Write the next part of the Sabbath devotional on the golden calf below, picking up right after its last paragraph.

### [Extract provided]
>>>

Sabbath Devotional :: Beautiful Things That Do Not Transform Us
Many of us recently read the story where the Israelites build a golden calf. Moses is up on the mountain talking with God and receiving God’s words for the people, and the Israelites are at the bottom of the mountain waiting for him to come back down. Or rather, they are sick and tired of waiting for him to come back:
“When the people saw that Moses was so long in coming down from the mountain, they gathered around Aaron and said, ‘Come, make us gods who will go before us. As for this fellow Moses who brought us up out of Egypt, we don’t know what has happened to him.’” (NIV, Exodus 32:1)
Aaron then instructs the people to bring all the gold in the camp to him, which the people do, and he creates a golden calf and places it on an altar. He then says, “These are your gods, Israel, who brought you up out of Egypt.” (v.2)
God, who was still conversing with Moses on the mountain, tells Moses to “[g]o down, because your people [. . .] have become corrupt” and have turned from the commandments God had given them.” (v.7)
When Moses sees what the Israelites have done, he throws down the tablets that contained God’s words and they are broken into pieces (meaning the Israelites never get to learn the full magnitude of what God had in mind for them.) He then throws the golden calf into the fire, and the story goes on from there.
This story can be mystifying for so many of us. God sent down plagues and divided the Red Sea to save them from slavery and oppression. They had a prophet who God made a deliverer for them, acting as a foreshadow of Christ, the ultimate deliverer . . . and they worship a golden calf they made instead?!? Mind-boggling!

<<<

### [Extracted information]
>>>

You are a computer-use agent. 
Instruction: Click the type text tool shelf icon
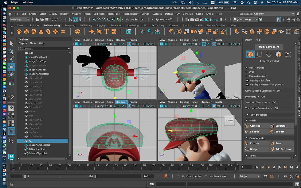pyautogui.click(x=107, y=32)
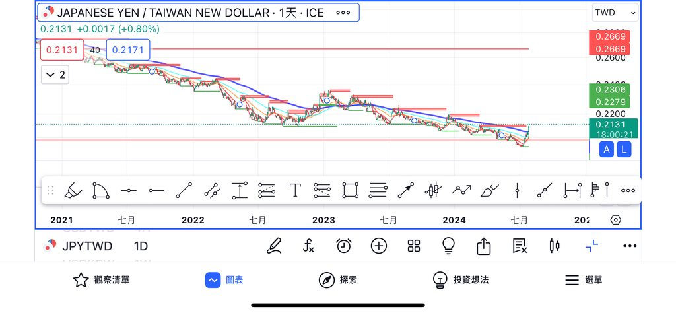The height and width of the screenshot is (313, 676).
Task: Switch to the 觀察清單 tab
Action: coord(101,280)
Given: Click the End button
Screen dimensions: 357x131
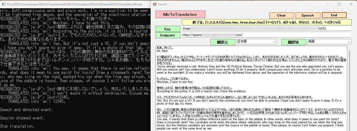Looking at the screenshot, I should point(334,15).
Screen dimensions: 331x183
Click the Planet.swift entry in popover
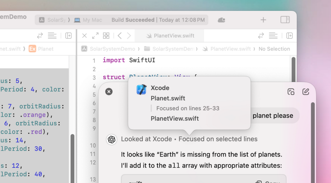tap(168, 98)
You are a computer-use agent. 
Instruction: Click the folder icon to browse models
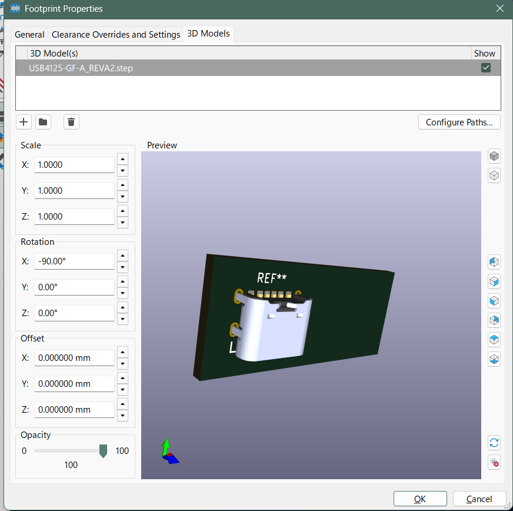click(x=43, y=122)
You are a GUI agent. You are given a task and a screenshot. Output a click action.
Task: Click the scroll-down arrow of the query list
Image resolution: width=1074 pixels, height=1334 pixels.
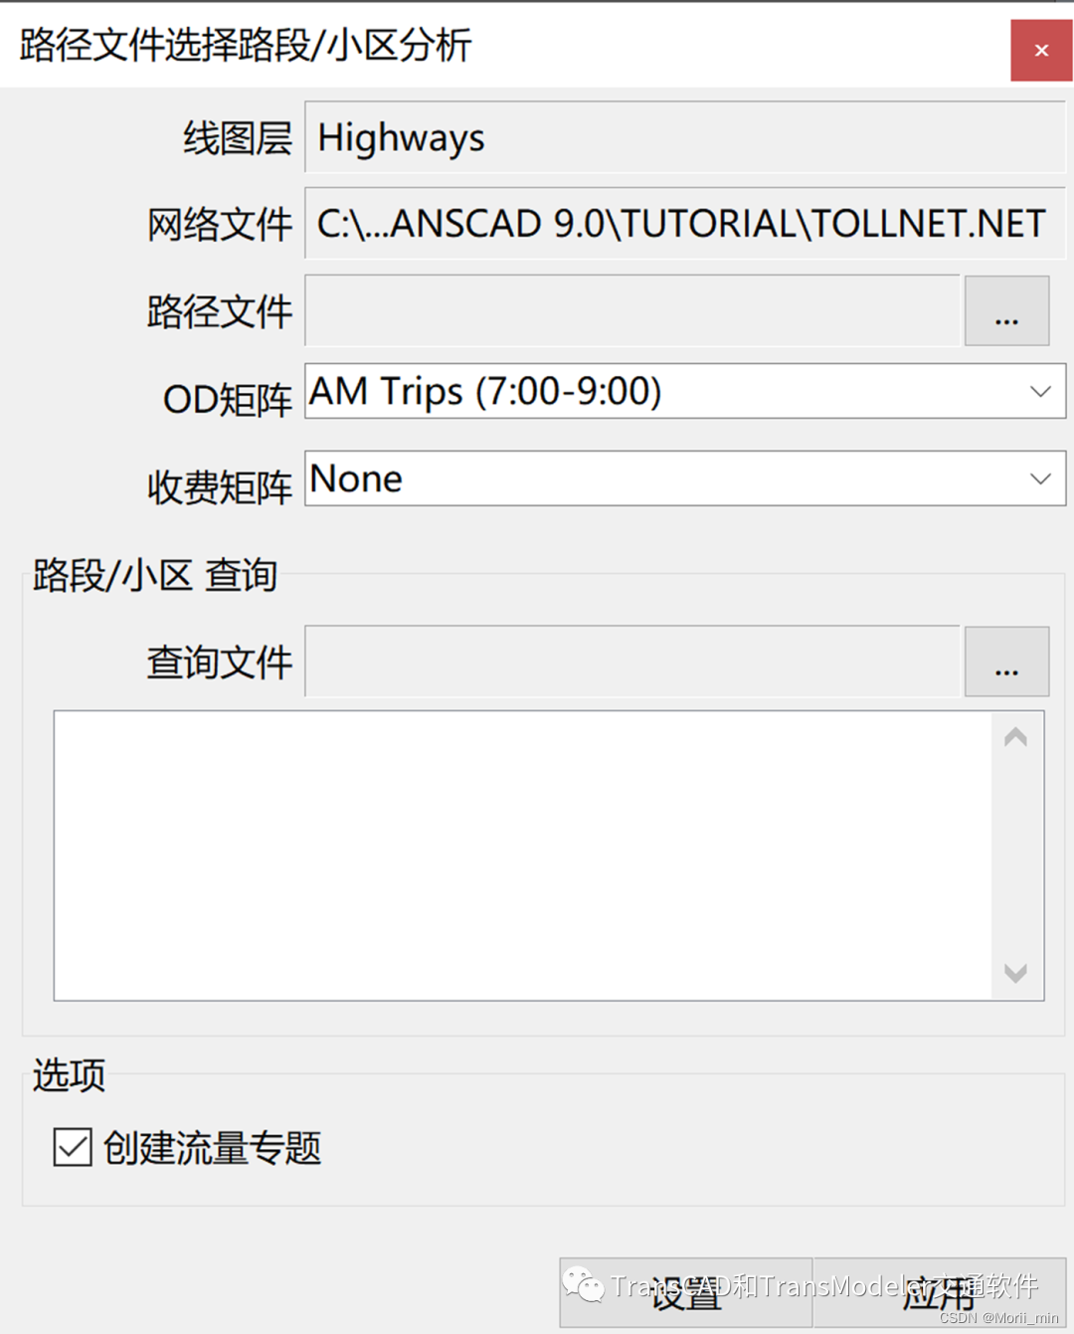pyautogui.click(x=1015, y=974)
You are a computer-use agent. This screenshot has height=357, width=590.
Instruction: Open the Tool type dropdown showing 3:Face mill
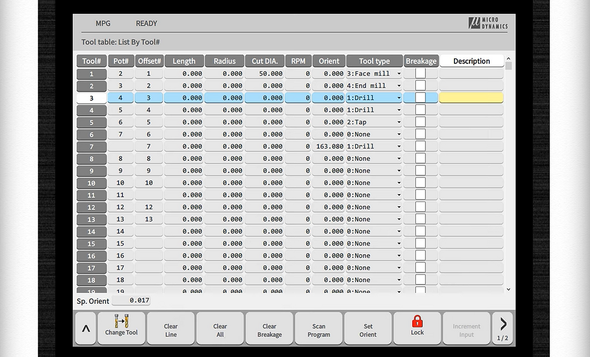click(x=397, y=73)
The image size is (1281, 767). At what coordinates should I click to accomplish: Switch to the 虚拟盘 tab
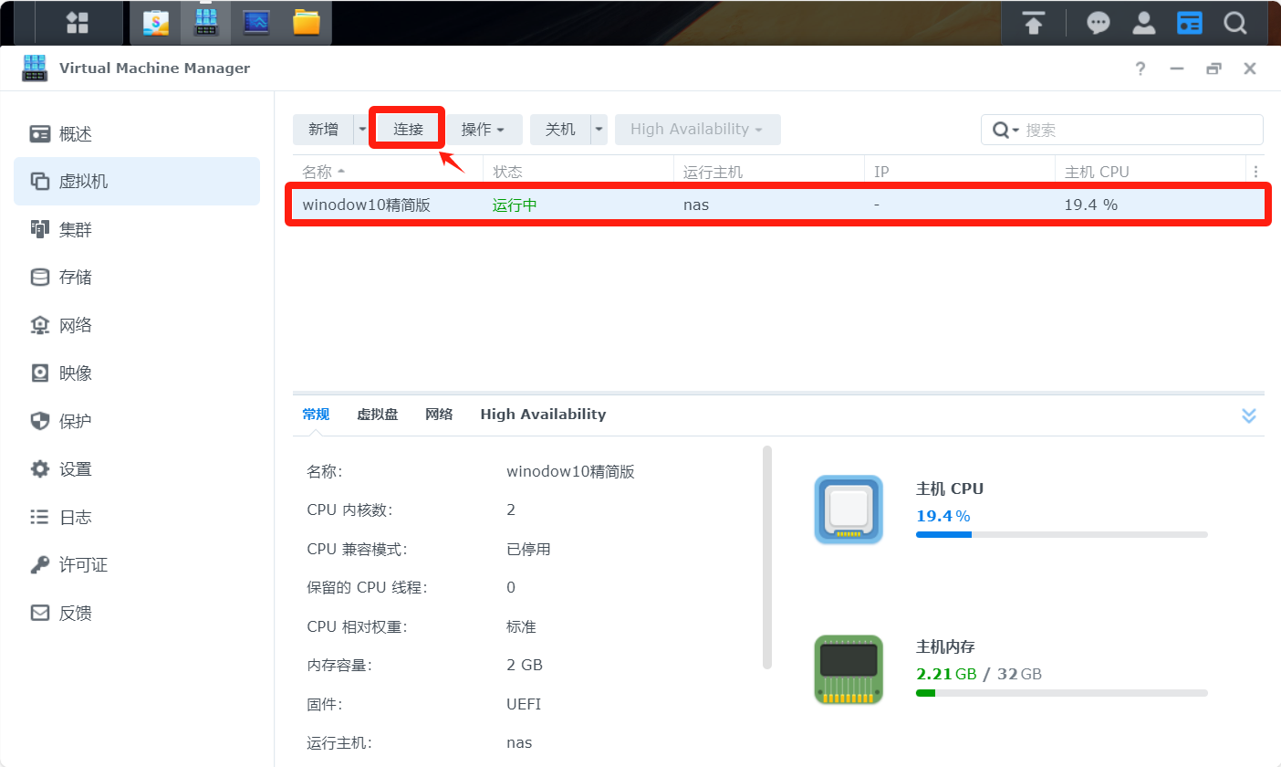tap(378, 415)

<<<

### [Task output]
I’ve heard a lot of interpretations of this story, but I recently came across Kate Bowler’s thoughts on it, and they have really resonated with me:
“It’s not simply that the Israelites were wildly impatient and prone to epic forgetfulness. It’s not only that they immediately fashioned a golden calf the minute that Moses was ‘too long in coming down.’ It was their defense. They argued that they were still, somehow, not violating the first commandment. After all, they did not create an image of a false God. They created a false image of the true God.”
She continues that we are just as much at risk today of being idolaters as the Israelites were and defines idolatry as “comforting false images of a true God.” She further asserts that rather than betraying God, “we are much more likely to do exactly what the Israelites have done: not to have a false image of a false God, but a false image of the true God.”
She then references the work of Steven Pressfield, about how it is much easier “to pursue a version of something than the real thing.” And much more difficult to leave a substitute of a “safer, lesser goal for the tough and exciting work [we] really ought to be doing.”
And she then concludes:
“We are not apostates. We are idolaters. We fall in love with the things that are almost true. We start taking our gold and pouring it into a cast that we can shape with our own hands, one that inspires us and challenges us, but is not, necessarily, given to us by the one true God. After all, what is idolatry except beautiful things that do not transform us?”
These words have been playing in my mind ever since: We fall in love with things that are almost true. We worship beautiful things that do not transform us. We fall in love with a version of God, rather than the real thing; we worship and settle for safer and lesser goals — perhaps important and good but still lesser than the work God really wants us to do be doing.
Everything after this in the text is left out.